Funk left Winnipeg soon after, later telling the RCMP the salon attack was all over the local news and Crime Stoppers and he "felt the heat coming."
He also indicated he went west to "end his life," said Davies.
Winnipeg police never identified him as the suspect in the assault nor as the perpetrator of a gas-station robbery a few days earlier.
They only learned he was involved through his admissions to RCMP after his arrest in Regina in November 2009.
After fleeing Manitoba for B.C., Funk went on to commit several other crimes in the weeks that followed.
These included: another tanning salon robbery, a random rape and robbery of a 42-year-old woman in Squamish and a serious sexual assault of a 52-year-old woman in Ladysmith.
In that case, Funk walked into the victim's unlocked home and attacked her.
"At one point (the victim) said to him, 'You are probably about my son’s age,' and he mumbled, 'This is bad or something like that,' wrote Davies. She managed to dial 911 on her cellphone, which Funk promptly stole. Police tracked the phone to a bar where Funk had walked out on his bill but left a debit card behind with his name on it.
A Canada-wide warrant issued.
Despite that, Funk wouldn't be arrested for any of his crimes until he was picked up by Regina RCMP and confessed to Sgt.
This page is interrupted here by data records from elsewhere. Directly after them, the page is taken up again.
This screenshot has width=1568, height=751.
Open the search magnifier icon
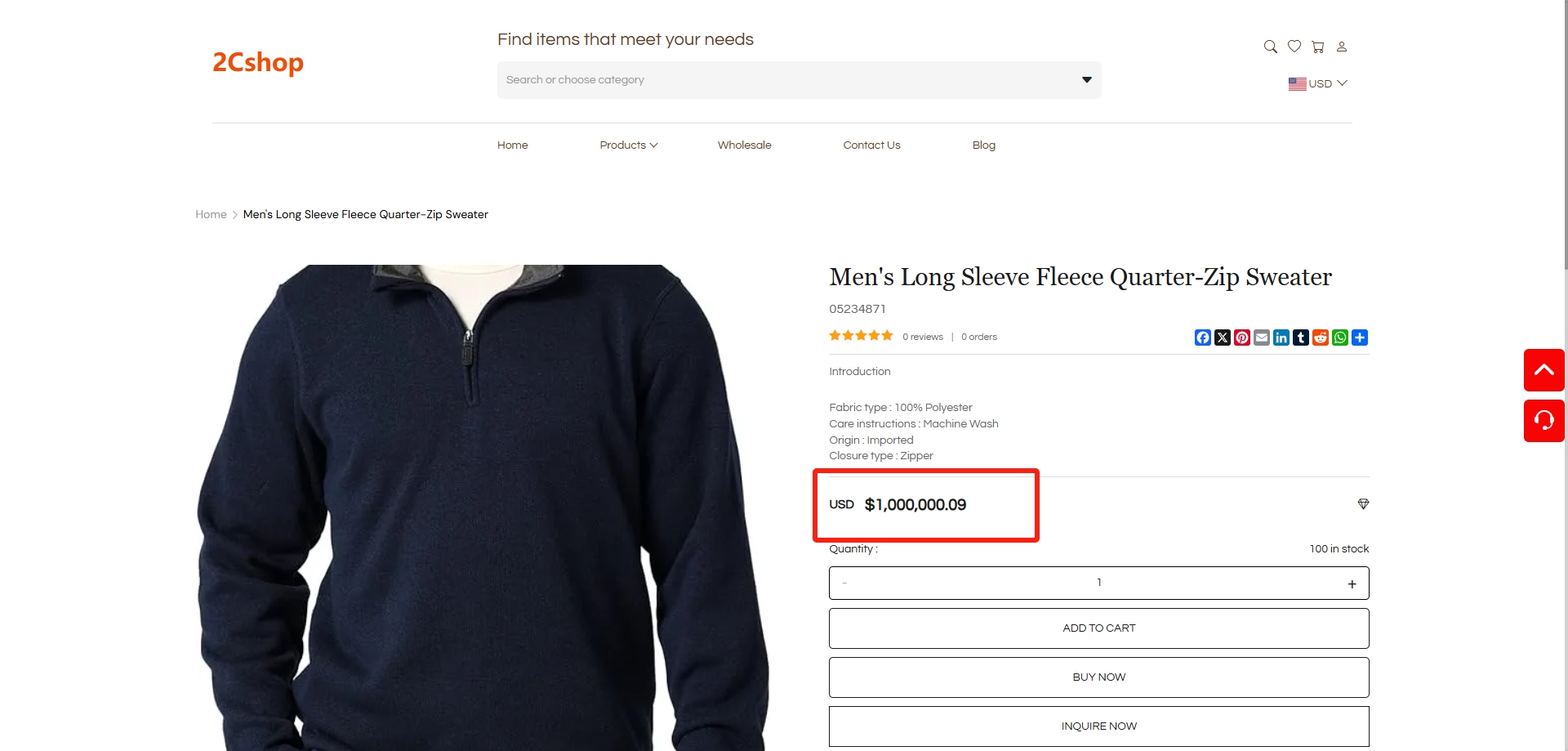(x=1270, y=47)
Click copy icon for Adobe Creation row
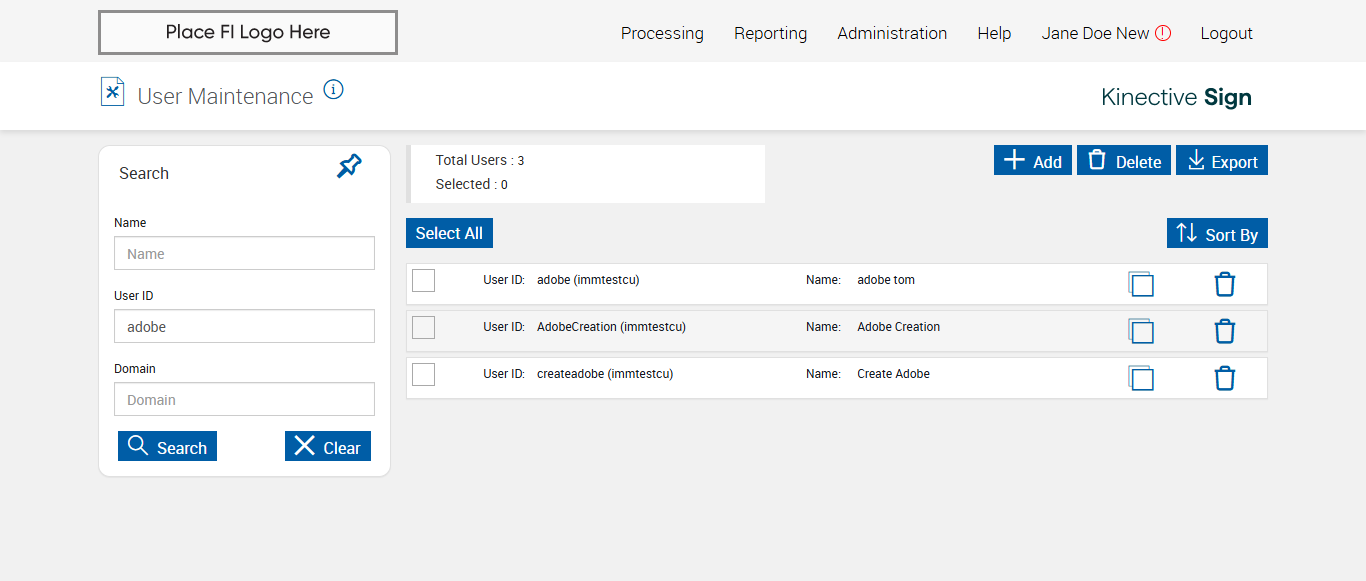The image size is (1366, 581). pyautogui.click(x=1141, y=331)
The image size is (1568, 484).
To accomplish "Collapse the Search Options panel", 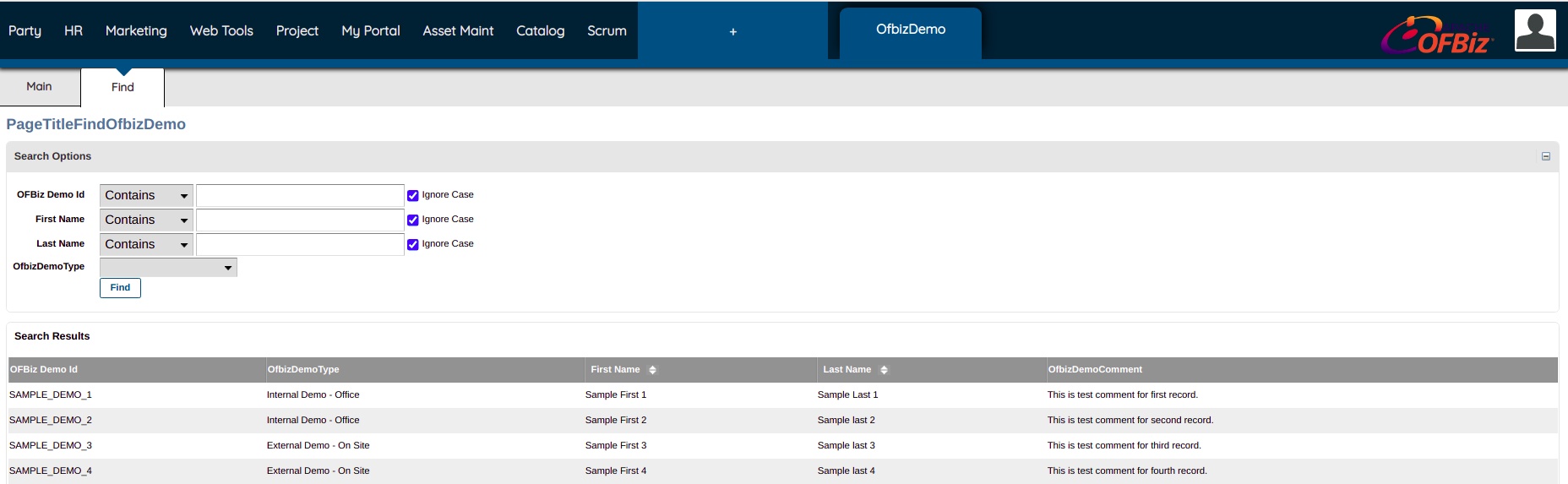I will click(1545, 156).
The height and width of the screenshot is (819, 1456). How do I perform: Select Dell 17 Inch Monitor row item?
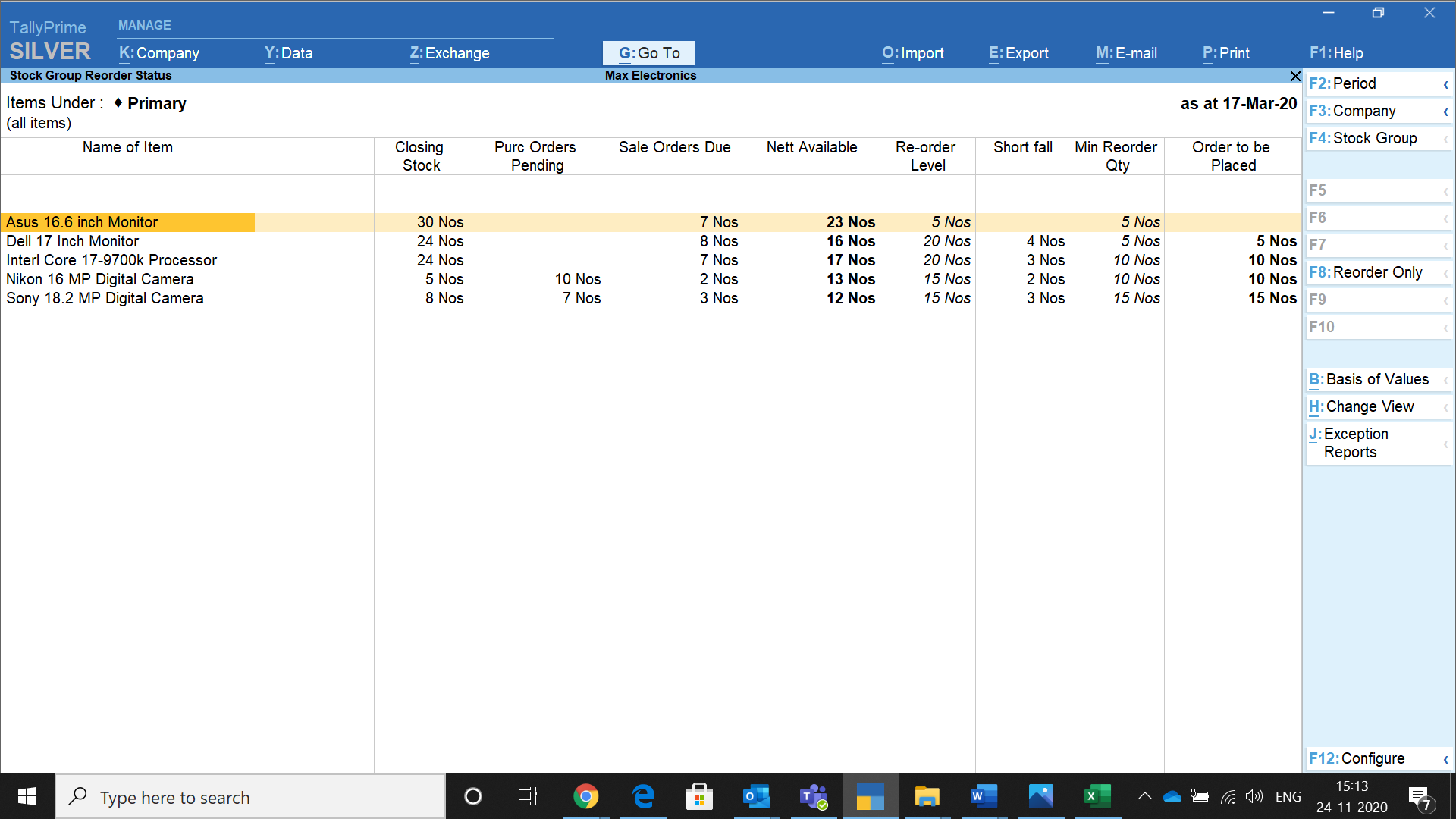click(127, 241)
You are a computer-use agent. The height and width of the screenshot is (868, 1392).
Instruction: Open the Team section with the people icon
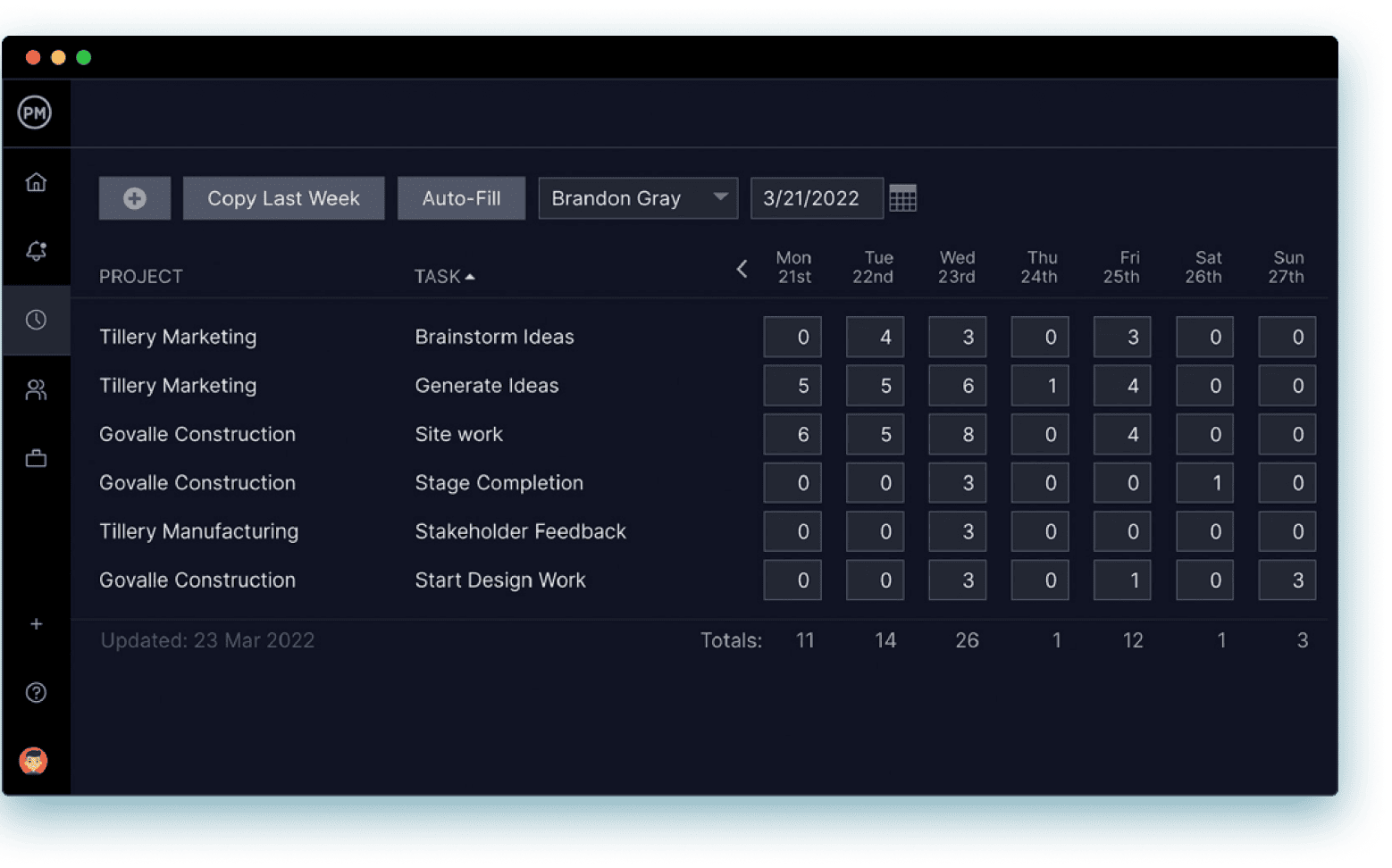[36, 389]
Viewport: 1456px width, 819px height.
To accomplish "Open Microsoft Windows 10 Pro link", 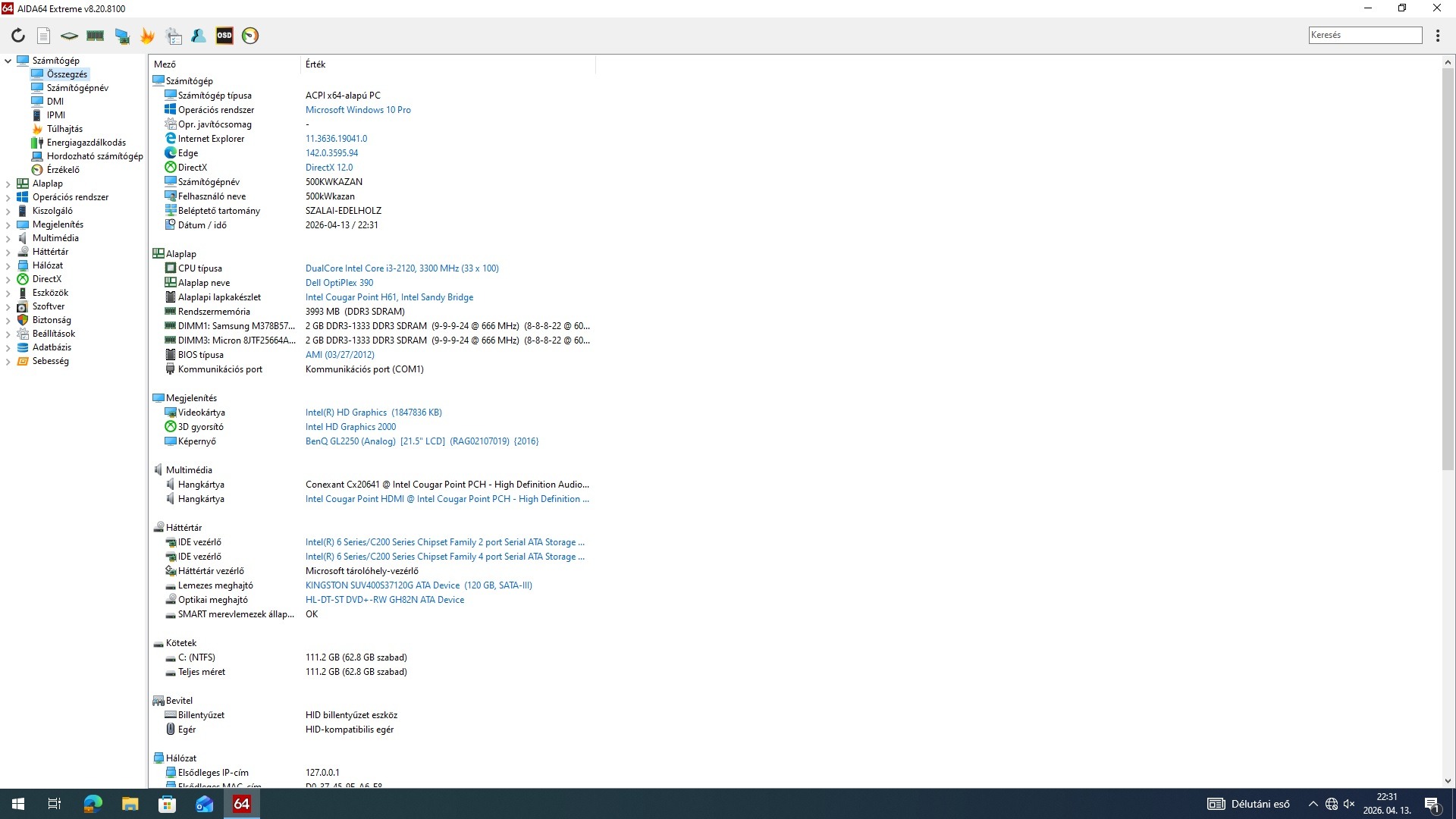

Peter Cross, said Davies.
Funk was no stranger to the justice system, having been convicted in Winnipeg and Calgary for assaults and mischief in the past.
He told RCMP upon his arrest and confession that he hoped to cooperate to get himself some help.
I feel bad. I want all those people I hurt to be able to... move on and I just want to get it over as fast as I can whatever happens to me," he told Cross.
"I never wanted to do this stuff you have to understand... none of it was planned."
A Crown psychiatrist — whom Funk refused to be interviewed by — found he had several risk factors, including unresolved issues towards women, a need for power and control and "problems with anger, stress and emotion management," Davies stated.
His long-standing troubles make treatment difficult, the doctor found.
A defence psychiatrist opined that Funk was remorseful and didn't have psychopathic traits.
The doctor's only explanation for Funk's sudden onset of sexual offending was he was likely suffering from a condition brought about by a mood disorder (severe depression) combined with substance abuse.
He found Funk to be a "moderate" risk to reoffend violently and sexually — if he took part in intensive treatment.
After denying the Crown's dangerous offender bid, Davies handed down an 18-year-sentence, which was reduced by double-time credit of eight years and eight months for his remand time.
The crimes were committed prior to federal changes to the law which now forbid so-called "two for one" reductions for dead time.
He has nine years left to serve. After that, he'll be bound by the terms of a 10-year-long supervision order.
Davies recommended that prison officials eventually relocate Funk to Manitoba to be closer to family supports while in custody and after he gets out.